### DIRECTIONS FOR THIS TASK
Please output exactly the lines from the one that holds "Task: Close the Connectors panel" through the final line of the data, and nothing else; leave out any pictures.

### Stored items
────
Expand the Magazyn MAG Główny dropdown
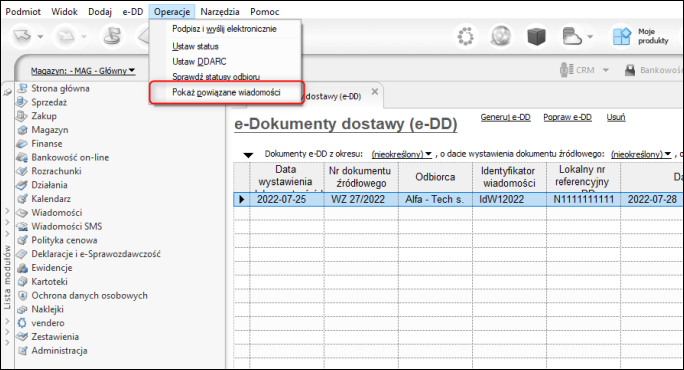The width and height of the screenshot is (684, 370). pyautogui.click(x=83, y=71)
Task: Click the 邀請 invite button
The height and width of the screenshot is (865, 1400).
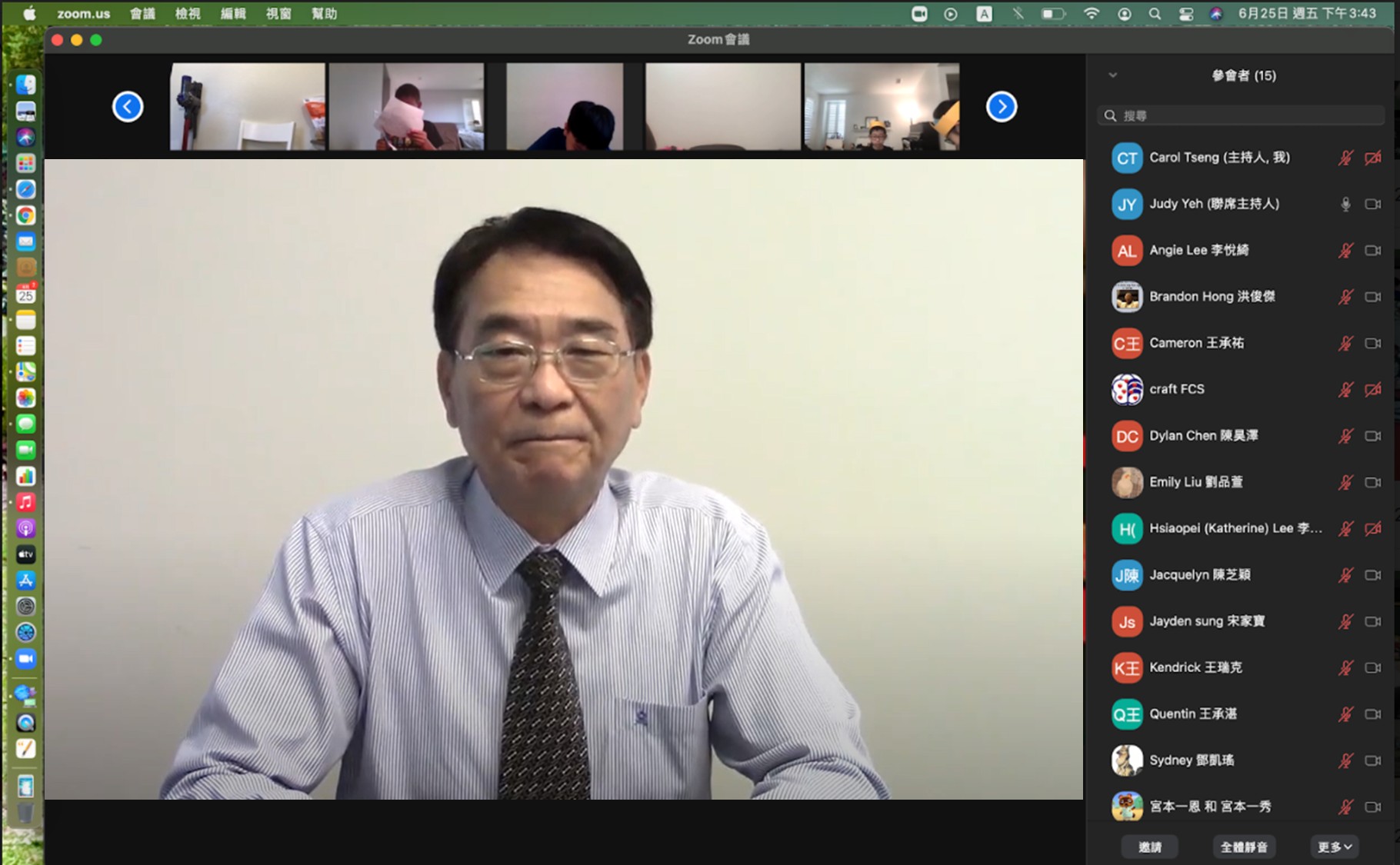Action: (x=1150, y=847)
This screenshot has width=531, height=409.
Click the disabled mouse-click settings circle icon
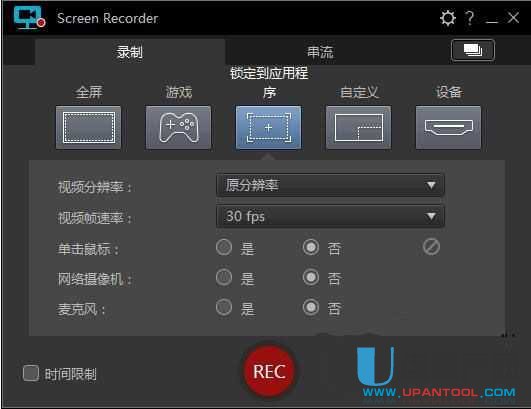(431, 247)
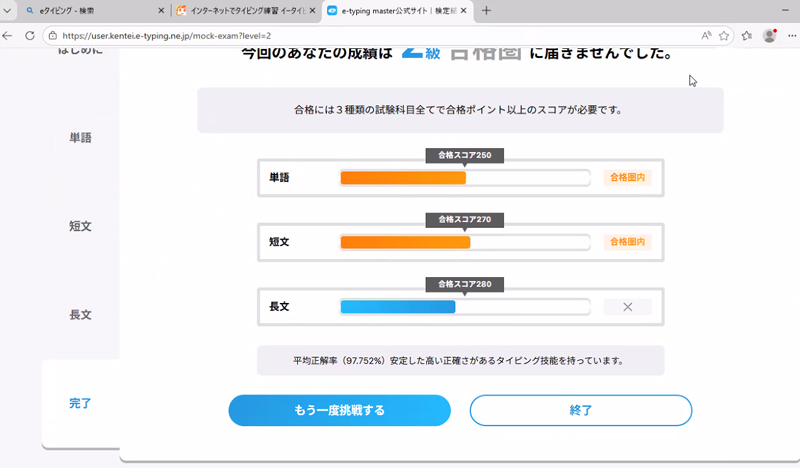Click the 長文 blue score bar
Image resolution: width=800 pixels, height=468 pixels.
[x=398, y=307]
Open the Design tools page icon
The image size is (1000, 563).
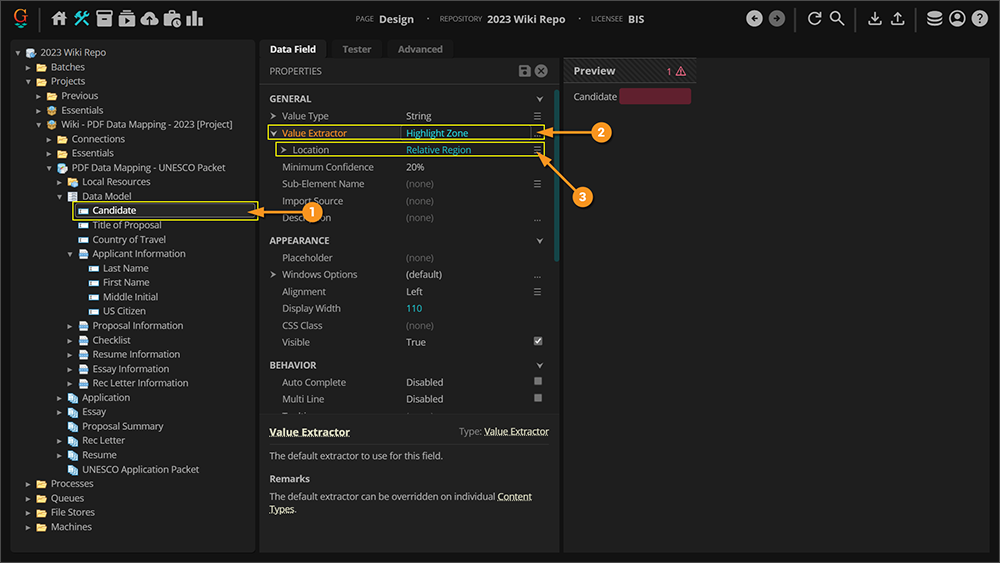[82, 19]
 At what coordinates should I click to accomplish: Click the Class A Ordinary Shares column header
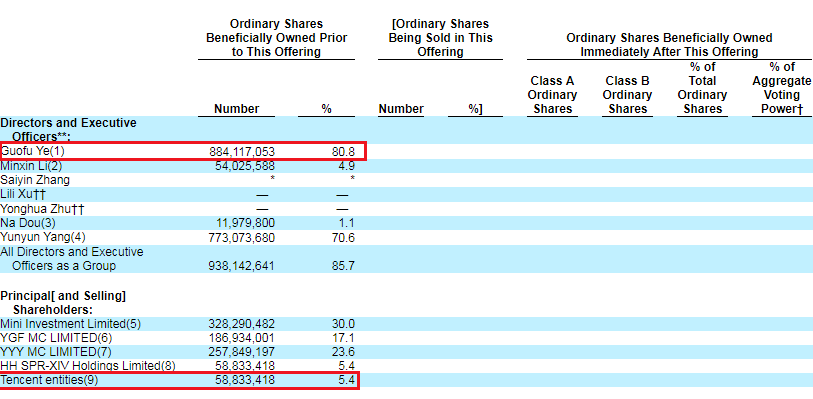coord(552,95)
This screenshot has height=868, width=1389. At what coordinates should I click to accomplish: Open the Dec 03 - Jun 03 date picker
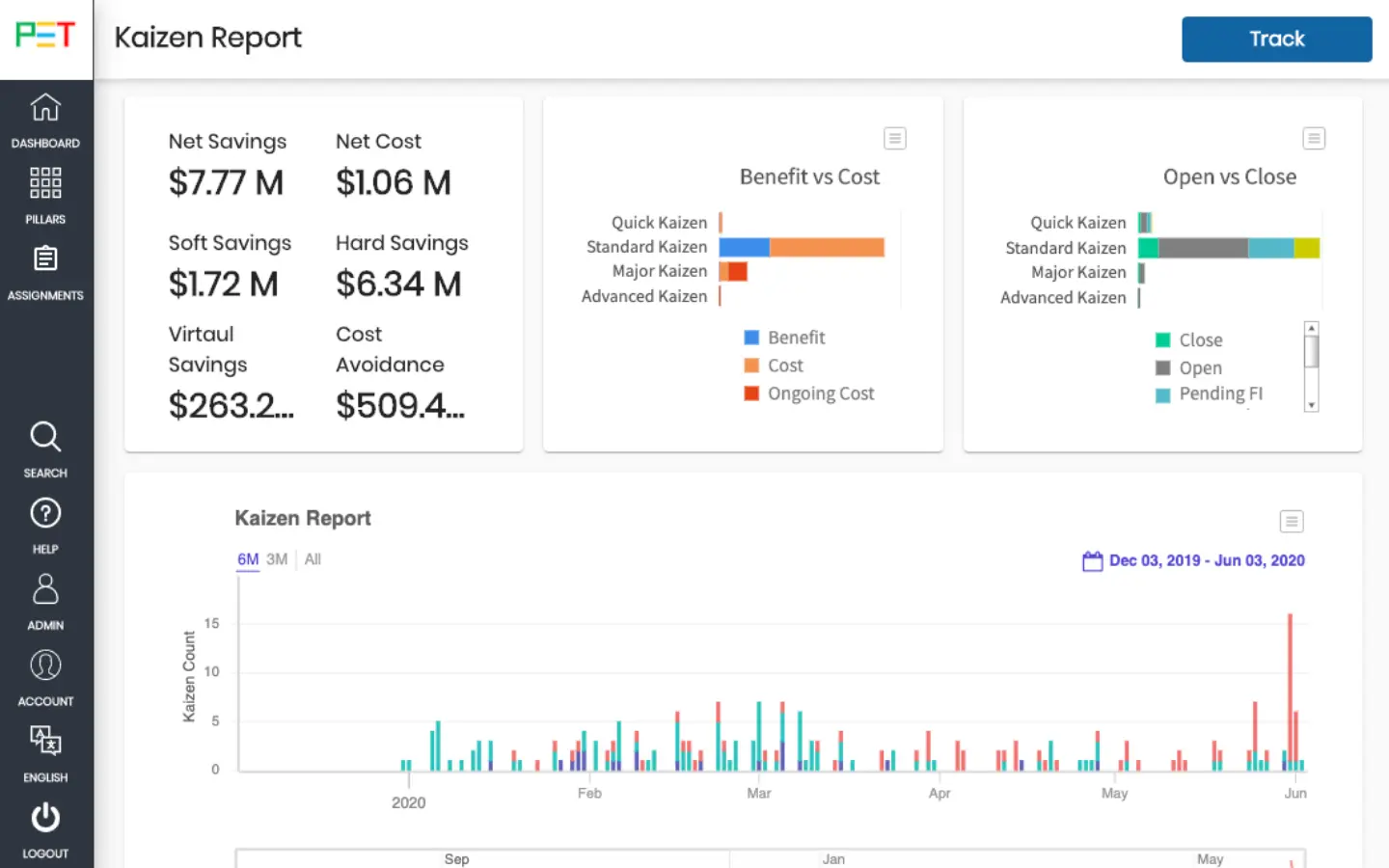point(1193,560)
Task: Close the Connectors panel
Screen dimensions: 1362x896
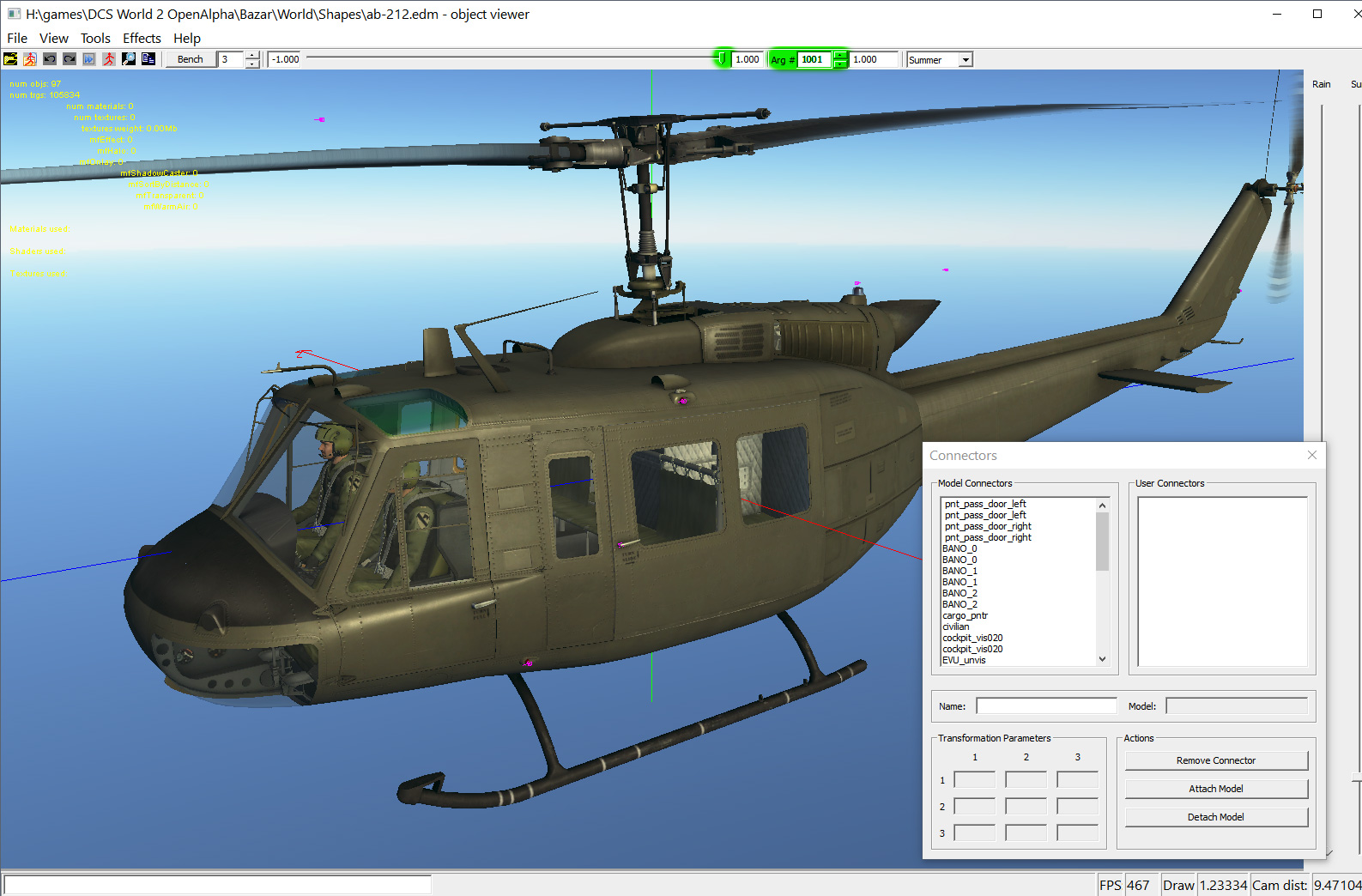Action: [1311, 455]
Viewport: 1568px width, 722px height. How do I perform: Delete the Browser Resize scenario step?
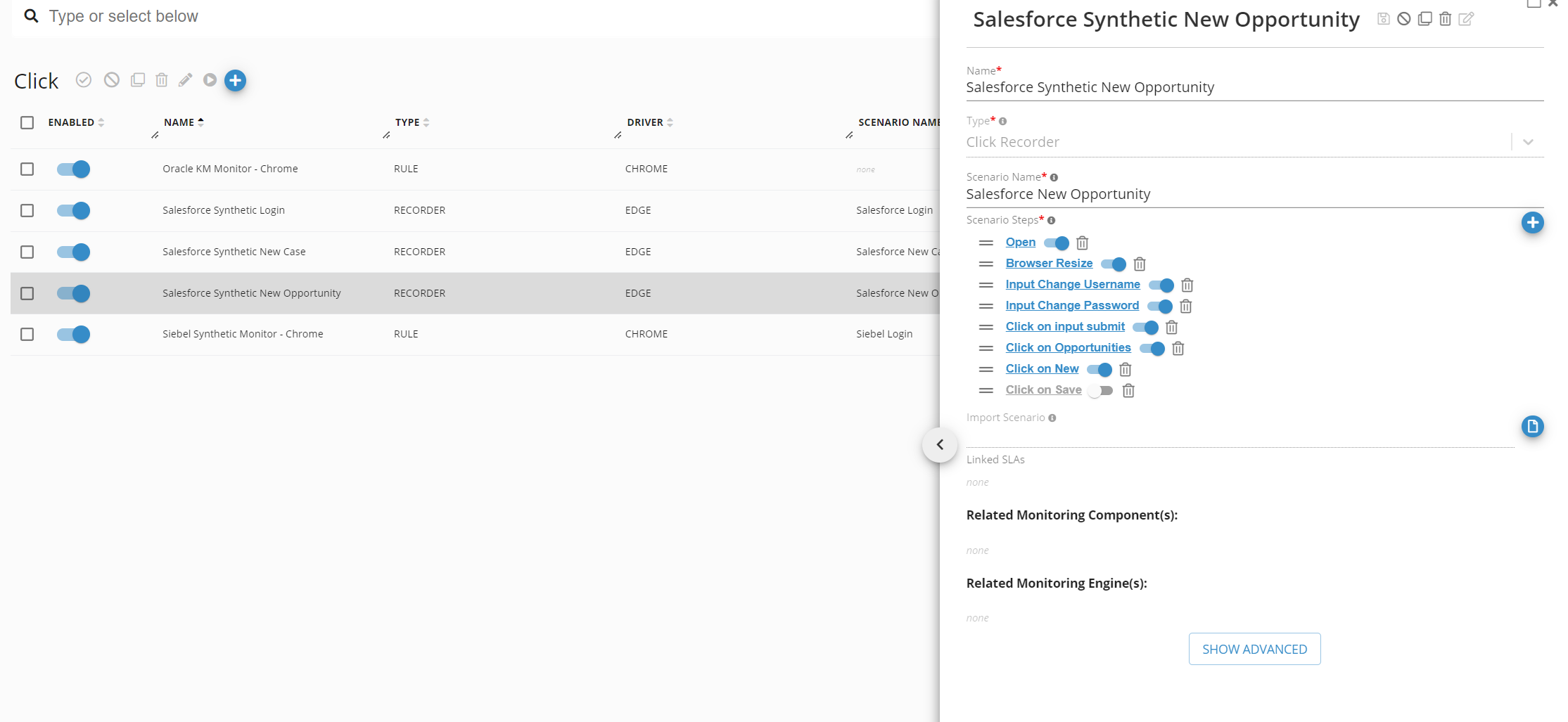pos(1140,264)
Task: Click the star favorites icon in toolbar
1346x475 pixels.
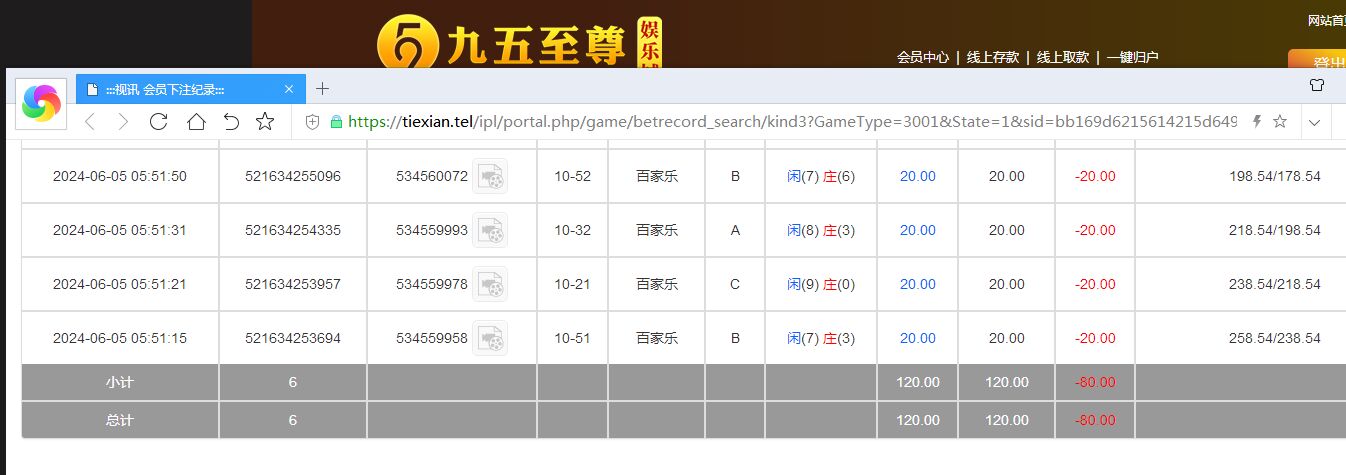Action: tap(265, 122)
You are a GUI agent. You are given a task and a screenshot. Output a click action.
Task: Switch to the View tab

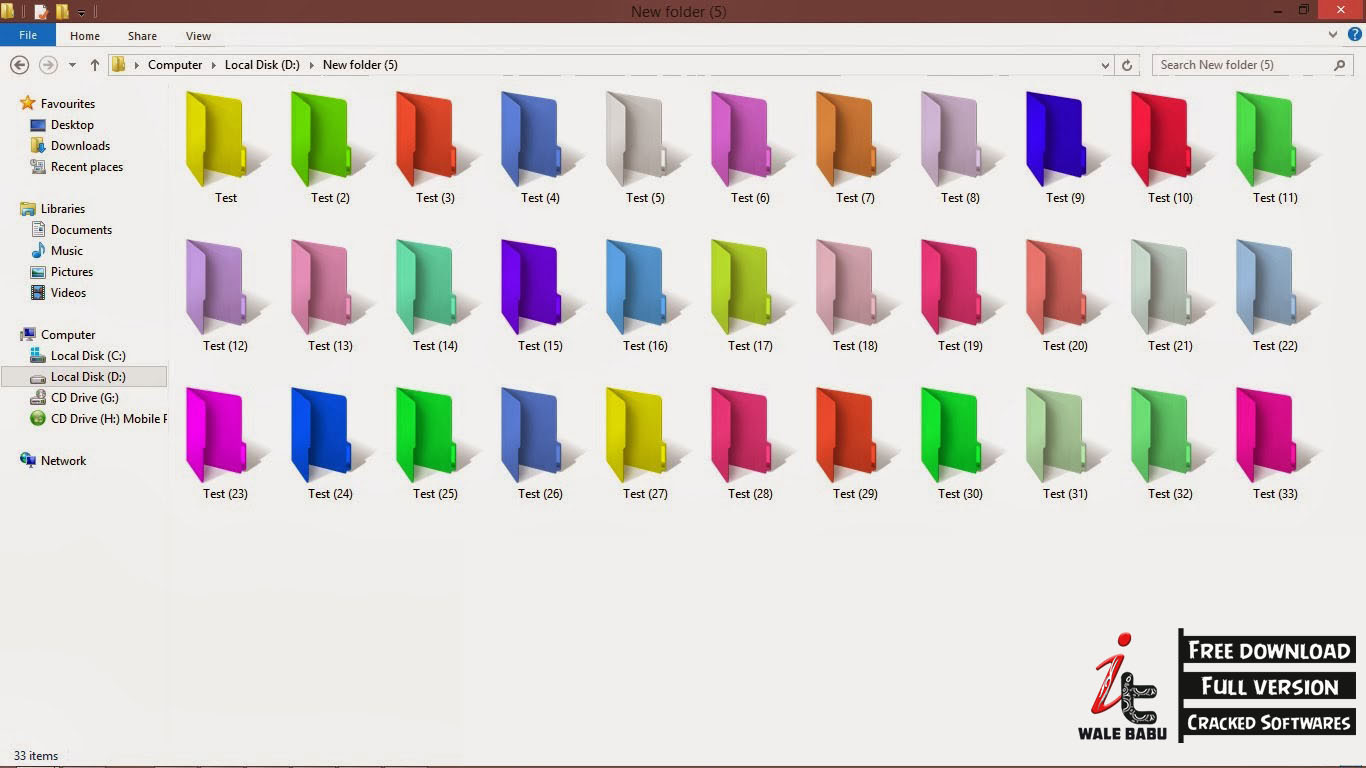(x=197, y=35)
────
### OUTPUT
Task: Close the Connectors panel
Screen dimensions: 1362x896
Action: [1311, 455]
Viewport: 1568px width, 722px height. How do I perform: Delete the Browser Resize scenario step?
pos(1140,264)
Task: Click the star favorites icon in toolbar
1346x475 pixels.
Action: tap(265, 122)
You are a GUI agent. You are given a task and a screenshot. Output a click action.
Task: Switch to the View tab

(x=197, y=35)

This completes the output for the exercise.